Association intent on raising awareness to help more Canadians recognize crime and its consequences
Health and dental benefits fraud however small hurts everyday people and must be stopped, according to the Canadian Life and Health Insurance Association (CLHIA).
The industry is stepping up its efforts to fight this criminal behaviour through its Fraud=Fraud campaign, which aims to raise the level of consumer education and awareness around the issue.
Its goals are to help Canadians recognize fraud, understand how to avoid becoming involved in fraudulent activities, and increase awareness that fraud is a crime and can have severe consequences.
Benefit fraud occurs when an individual intentionally submits false or misleading information about the health or dental benefits they received under their employer's benefit plan.
According to a March 2018 survey conducted by Environics Research, 75% of Canadians incorrectly believe that the only punishment for benefits fraud is having to pay higher premiums, or be forced to reimburse claim payments.
Shannon DeLenardo, director, anti-fraud and electronic claims at CLHIA, said individual companies had seen an increase in fraudulent activity and had approached the organization about doing an industry-wide campaign.
She admitted she was surprised by the 75% figure but not that people generally don’t know the consequences of committing benefit fraud.

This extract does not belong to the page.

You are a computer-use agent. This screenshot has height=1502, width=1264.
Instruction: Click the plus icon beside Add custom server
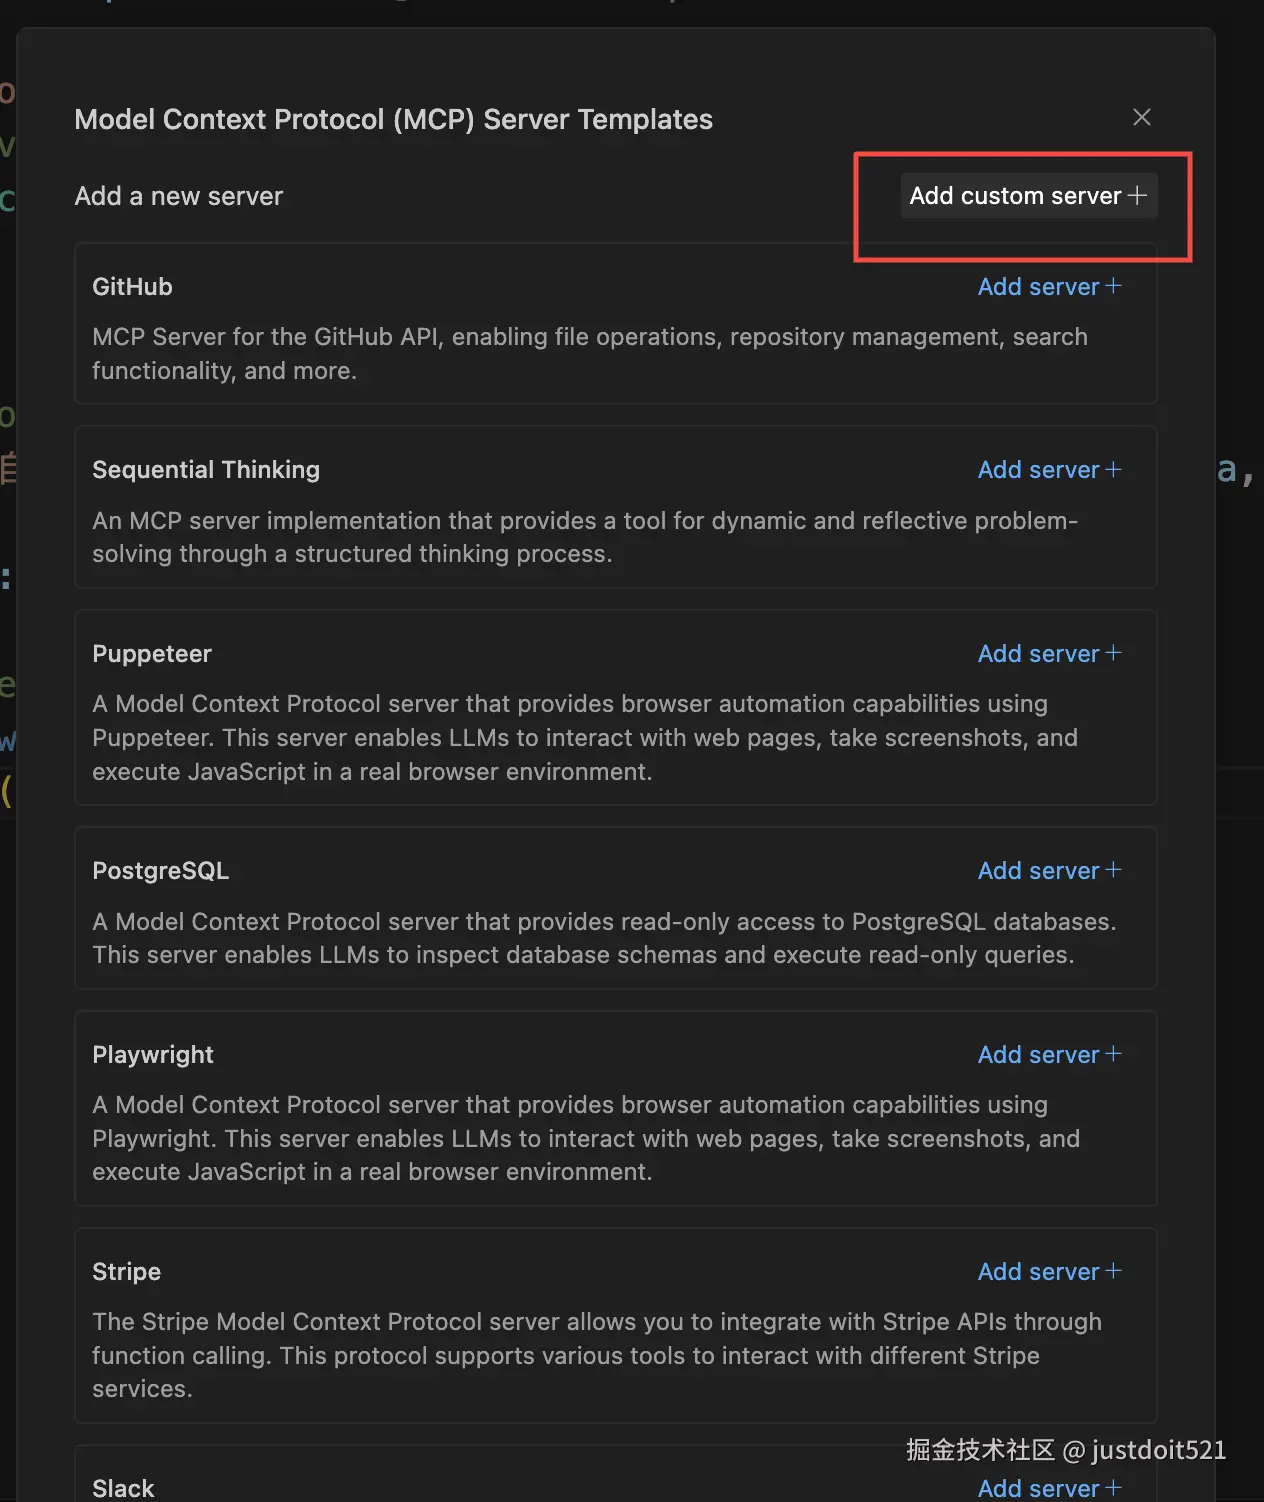point(1137,195)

She said: “It hurts everyone. Regardless of how big it is, it has far reaching implications. If planned sponsors are constantly looking at ways to ensure that plans remain sustainable, any time people are being abusive or fraudulent, it has an impact on plan sustainability.
“It also forces plan sponsors to make some pretty challenging decisions as to whether they are going to cut benefits or whether they are going to implement larger co-pays or more premium on the employer side, so the implications can be far reaching.”
DeLenardo said people sometimes unknowingly and naively become involved in fraud and often don’t realise what they are doing amounts to criminal activity. She added that collusion between providers and plan members is especially hard to detect because each side is protecting each other.
“The long and short of it,” she said, “is if you are submitting claims with the intent of financial gain then you are committing fraud.”
DeLenardo said the key is education and getting the message out via the campaign and the association’s website, which has a facility where anyone who suspects they may be a victim of fraud or knows someone who is committing fraud can submit a report, anonymously, detailing what had happened.